**Dataset**
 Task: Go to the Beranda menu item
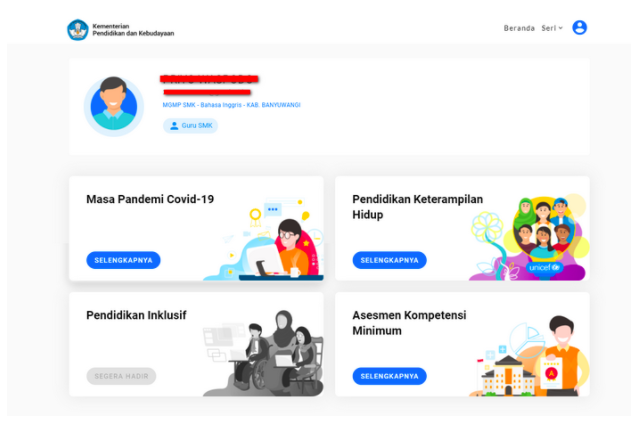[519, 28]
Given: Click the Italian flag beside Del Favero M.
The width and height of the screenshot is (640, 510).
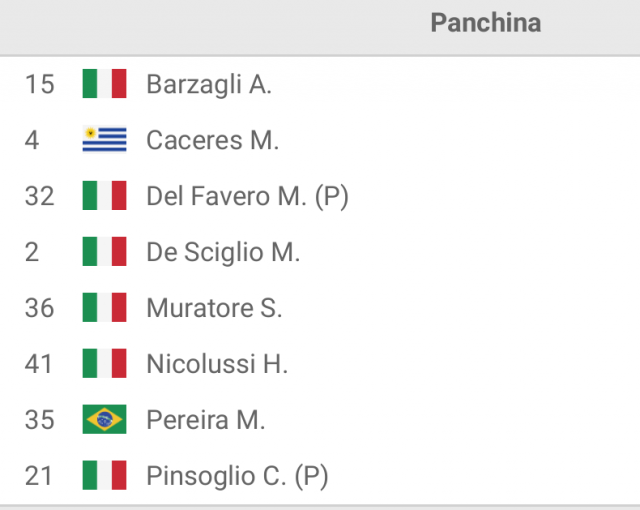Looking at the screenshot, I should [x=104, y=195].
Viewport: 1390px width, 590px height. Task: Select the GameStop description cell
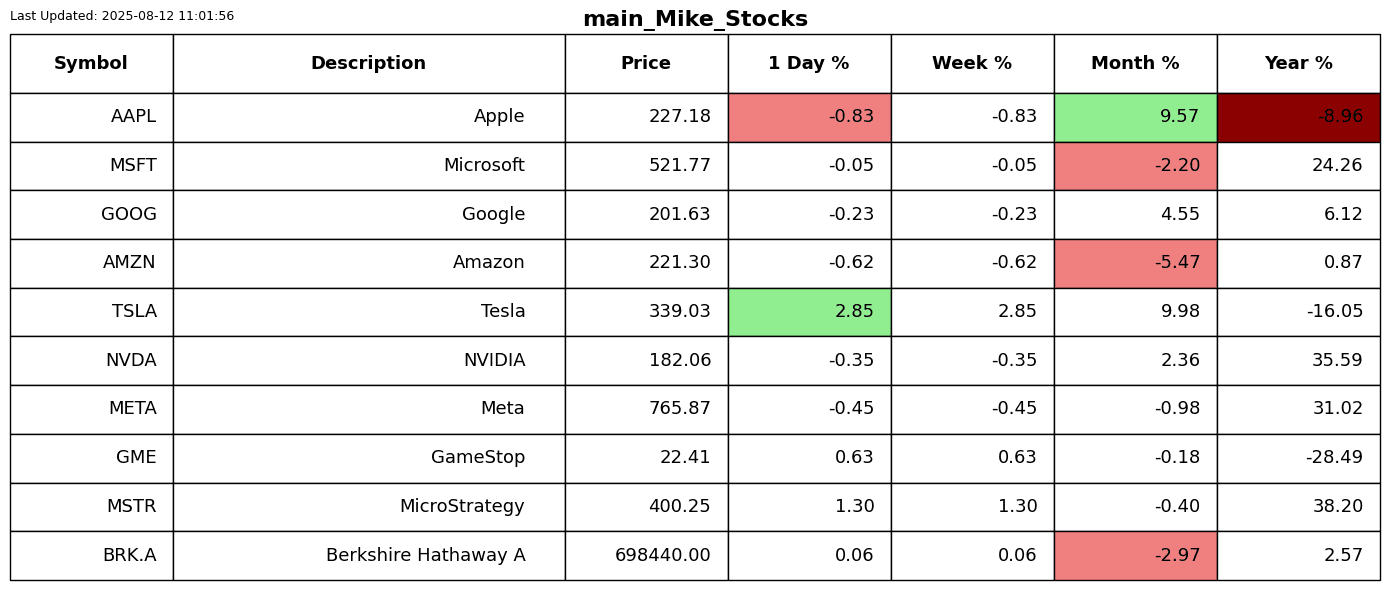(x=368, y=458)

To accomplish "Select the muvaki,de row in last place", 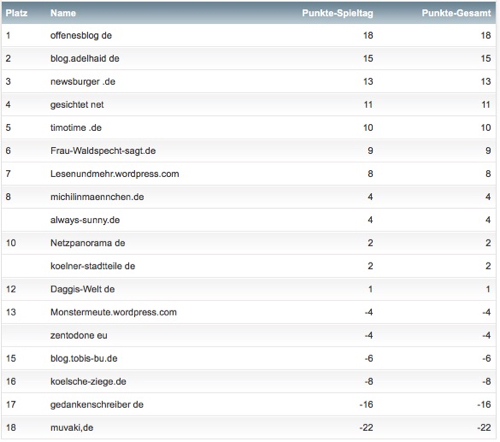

* * *

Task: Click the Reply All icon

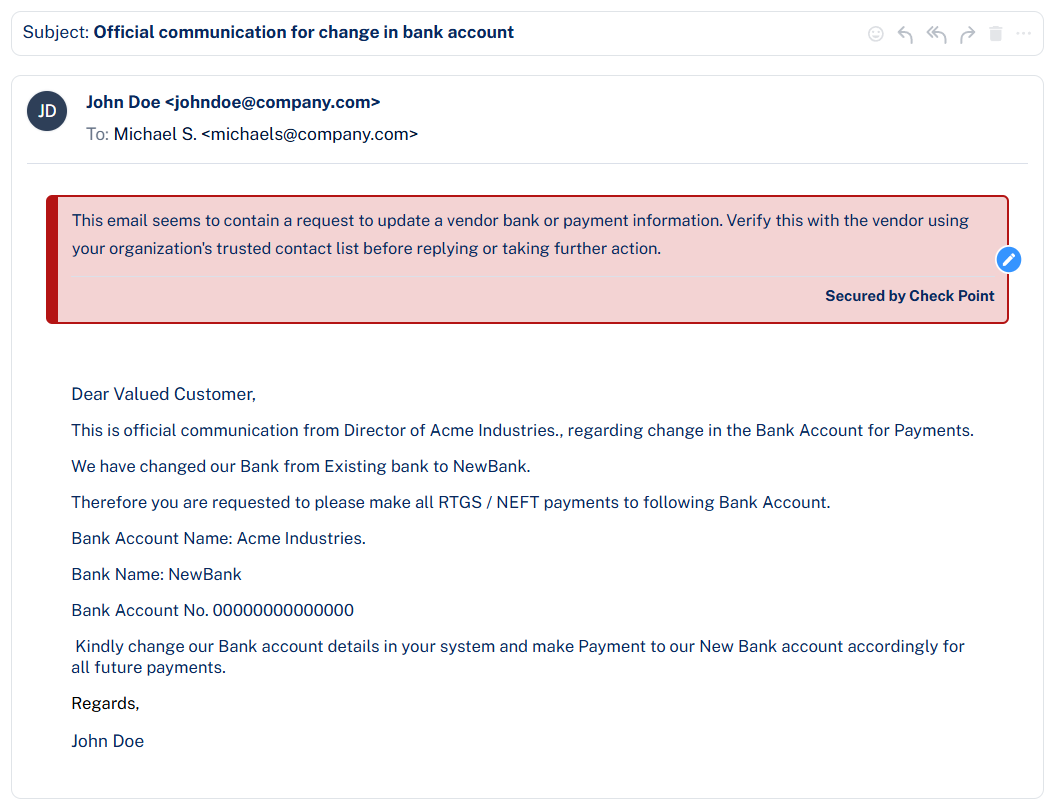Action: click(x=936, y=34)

**About this exercise**
Once the line with "The width and" is found above, transcribe each line from it through the line with "the muvaki,de row", exactly, and omit the pictures.

**Result**
The width and height of the screenshot is (640, 510).
Looking at the screenshot, I should [x=104, y=195].
Viewport: 1390px width, 590px height. Task: Select the GameStop description cell
(x=368, y=458)

To accomplish "Select the muvaki,de row in last place", 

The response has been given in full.